- [TASK DETAILS] Each line below from the one containing "This screenshot has height=576, width=1024." through the one containing "This screenshot has width=1280, height=838." is to be given again exactly, and no line outside that span.

--- RECORDS SUPPLIED Enclosed Below ---

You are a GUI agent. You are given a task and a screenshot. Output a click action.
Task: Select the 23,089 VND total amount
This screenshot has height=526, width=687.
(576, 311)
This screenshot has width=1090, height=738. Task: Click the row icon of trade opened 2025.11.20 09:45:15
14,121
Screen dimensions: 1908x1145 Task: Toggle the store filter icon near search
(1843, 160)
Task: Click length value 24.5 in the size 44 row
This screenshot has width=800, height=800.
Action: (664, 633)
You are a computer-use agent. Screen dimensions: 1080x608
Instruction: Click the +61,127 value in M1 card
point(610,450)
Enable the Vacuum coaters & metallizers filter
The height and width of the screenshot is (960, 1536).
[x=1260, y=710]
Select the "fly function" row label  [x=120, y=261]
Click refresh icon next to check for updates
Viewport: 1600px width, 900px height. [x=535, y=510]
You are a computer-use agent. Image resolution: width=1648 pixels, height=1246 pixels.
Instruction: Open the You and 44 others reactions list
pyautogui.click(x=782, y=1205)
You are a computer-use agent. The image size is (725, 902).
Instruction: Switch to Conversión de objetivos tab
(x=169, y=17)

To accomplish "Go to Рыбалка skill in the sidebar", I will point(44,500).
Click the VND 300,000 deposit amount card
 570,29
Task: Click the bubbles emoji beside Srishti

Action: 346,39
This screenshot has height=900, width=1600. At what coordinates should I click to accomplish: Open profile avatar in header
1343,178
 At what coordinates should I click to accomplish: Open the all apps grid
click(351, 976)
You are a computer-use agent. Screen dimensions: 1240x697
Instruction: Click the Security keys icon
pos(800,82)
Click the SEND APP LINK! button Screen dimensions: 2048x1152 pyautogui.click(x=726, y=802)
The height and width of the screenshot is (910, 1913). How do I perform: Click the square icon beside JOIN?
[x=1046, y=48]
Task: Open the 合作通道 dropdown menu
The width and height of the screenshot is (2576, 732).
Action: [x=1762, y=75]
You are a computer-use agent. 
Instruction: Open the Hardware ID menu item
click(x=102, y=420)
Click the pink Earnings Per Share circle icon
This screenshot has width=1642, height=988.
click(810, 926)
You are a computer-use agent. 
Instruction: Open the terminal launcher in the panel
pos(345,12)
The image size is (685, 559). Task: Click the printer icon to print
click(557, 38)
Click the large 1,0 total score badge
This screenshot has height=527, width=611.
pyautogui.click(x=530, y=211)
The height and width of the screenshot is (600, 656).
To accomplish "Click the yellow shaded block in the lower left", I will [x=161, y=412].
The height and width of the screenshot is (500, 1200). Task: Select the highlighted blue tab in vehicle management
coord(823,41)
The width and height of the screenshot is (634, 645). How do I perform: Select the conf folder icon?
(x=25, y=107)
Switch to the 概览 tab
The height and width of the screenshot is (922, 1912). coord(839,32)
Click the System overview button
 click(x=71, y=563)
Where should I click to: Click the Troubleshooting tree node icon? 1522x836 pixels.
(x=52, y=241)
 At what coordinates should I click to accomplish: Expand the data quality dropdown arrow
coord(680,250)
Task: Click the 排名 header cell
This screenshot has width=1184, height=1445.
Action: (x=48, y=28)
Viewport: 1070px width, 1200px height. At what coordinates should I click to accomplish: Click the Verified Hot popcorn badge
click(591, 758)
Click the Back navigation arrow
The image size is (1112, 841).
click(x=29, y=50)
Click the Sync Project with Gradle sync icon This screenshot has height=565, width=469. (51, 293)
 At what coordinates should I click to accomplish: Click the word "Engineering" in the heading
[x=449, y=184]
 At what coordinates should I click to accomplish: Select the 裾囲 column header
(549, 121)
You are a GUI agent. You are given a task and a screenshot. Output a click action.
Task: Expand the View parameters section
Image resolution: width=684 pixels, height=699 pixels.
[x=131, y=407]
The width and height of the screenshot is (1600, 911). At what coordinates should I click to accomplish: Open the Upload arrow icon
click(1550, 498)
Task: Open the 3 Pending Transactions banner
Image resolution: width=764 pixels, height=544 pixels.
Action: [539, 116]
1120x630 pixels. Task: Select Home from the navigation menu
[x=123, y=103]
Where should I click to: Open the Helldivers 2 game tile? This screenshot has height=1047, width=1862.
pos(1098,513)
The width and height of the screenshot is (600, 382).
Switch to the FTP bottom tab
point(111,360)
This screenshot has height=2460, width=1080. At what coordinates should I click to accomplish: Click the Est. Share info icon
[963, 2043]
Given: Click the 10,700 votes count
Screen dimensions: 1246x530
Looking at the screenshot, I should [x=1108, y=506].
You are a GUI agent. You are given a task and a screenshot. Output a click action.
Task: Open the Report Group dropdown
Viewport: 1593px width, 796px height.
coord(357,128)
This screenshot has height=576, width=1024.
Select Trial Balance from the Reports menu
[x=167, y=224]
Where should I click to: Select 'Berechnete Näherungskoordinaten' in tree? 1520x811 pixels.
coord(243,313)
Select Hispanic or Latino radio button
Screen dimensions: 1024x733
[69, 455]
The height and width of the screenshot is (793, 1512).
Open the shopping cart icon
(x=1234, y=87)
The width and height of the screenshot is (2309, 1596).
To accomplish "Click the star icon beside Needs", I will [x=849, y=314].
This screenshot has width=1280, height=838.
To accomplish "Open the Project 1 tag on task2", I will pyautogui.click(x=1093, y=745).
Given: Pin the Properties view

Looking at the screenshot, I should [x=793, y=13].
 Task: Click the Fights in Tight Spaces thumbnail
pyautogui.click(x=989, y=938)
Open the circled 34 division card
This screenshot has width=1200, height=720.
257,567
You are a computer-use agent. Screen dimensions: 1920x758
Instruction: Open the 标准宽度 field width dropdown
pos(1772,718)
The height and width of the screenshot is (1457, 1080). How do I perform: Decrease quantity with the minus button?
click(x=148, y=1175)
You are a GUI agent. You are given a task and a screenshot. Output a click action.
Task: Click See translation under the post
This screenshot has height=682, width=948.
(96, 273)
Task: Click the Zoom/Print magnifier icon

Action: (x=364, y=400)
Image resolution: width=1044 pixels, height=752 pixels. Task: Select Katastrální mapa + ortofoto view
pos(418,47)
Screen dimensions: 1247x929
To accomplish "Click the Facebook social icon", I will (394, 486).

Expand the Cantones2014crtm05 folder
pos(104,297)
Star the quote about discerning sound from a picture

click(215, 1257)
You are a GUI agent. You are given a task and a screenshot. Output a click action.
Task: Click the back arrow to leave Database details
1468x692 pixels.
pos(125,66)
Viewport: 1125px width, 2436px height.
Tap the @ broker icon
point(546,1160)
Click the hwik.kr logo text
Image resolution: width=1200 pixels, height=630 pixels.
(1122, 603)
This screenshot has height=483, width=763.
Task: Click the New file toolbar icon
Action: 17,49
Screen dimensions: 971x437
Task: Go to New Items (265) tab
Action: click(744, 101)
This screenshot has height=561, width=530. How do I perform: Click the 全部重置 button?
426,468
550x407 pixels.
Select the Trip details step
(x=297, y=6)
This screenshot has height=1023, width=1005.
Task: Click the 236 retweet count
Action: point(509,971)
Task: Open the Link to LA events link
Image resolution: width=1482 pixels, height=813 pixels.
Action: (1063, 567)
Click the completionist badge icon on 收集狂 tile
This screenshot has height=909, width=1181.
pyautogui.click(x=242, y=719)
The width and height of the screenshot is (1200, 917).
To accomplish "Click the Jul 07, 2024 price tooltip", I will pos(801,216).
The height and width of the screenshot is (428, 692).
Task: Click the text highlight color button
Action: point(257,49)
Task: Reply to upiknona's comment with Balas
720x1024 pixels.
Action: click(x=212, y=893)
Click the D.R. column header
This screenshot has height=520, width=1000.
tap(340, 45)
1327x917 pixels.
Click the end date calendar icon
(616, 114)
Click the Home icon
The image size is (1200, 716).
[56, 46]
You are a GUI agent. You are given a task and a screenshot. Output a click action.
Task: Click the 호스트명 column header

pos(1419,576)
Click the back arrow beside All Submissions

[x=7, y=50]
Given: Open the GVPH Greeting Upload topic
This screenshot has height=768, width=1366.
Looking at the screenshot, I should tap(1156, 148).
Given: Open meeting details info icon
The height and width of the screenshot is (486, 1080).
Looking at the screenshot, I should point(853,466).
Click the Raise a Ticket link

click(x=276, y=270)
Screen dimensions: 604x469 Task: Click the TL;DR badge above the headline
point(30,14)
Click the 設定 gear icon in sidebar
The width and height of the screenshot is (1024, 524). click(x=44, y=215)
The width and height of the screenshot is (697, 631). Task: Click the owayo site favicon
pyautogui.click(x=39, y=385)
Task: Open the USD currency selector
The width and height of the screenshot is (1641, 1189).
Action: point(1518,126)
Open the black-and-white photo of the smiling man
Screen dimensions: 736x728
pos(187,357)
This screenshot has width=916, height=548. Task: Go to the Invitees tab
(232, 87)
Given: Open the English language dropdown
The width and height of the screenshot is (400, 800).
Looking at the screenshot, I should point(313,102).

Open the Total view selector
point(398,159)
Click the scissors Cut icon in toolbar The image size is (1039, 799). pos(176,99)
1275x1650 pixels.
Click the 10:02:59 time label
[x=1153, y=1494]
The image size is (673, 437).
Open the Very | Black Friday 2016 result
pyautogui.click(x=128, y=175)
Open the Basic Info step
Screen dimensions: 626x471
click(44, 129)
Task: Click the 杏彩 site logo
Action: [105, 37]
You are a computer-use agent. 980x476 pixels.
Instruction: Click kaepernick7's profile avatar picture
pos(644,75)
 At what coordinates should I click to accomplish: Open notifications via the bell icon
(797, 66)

--- End of Enclosed RECORDS SUPPLIED ---

- [YOUR SOLUTION]
This screenshot has height=576, width=1024.
Select Trial Balance from the Reports menu
[x=167, y=224]
Where should I click to: Select 'Berechnete Näherungskoordinaten' in tree? 1520x811 pixels.
coord(243,313)
Select Hispanic or Latino radio button
Screen dimensions: 1024x733
[69, 455]
The height and width of the screenshot is (793, 1512).
Open the shopping cart icon
(x=1234, y=87)
The width and height of the screenshot is (2309, 1596).
To accomplish "Click the star icon beside Needs", I will [x=849, y=314].
This screenshot has width=1280, height=838.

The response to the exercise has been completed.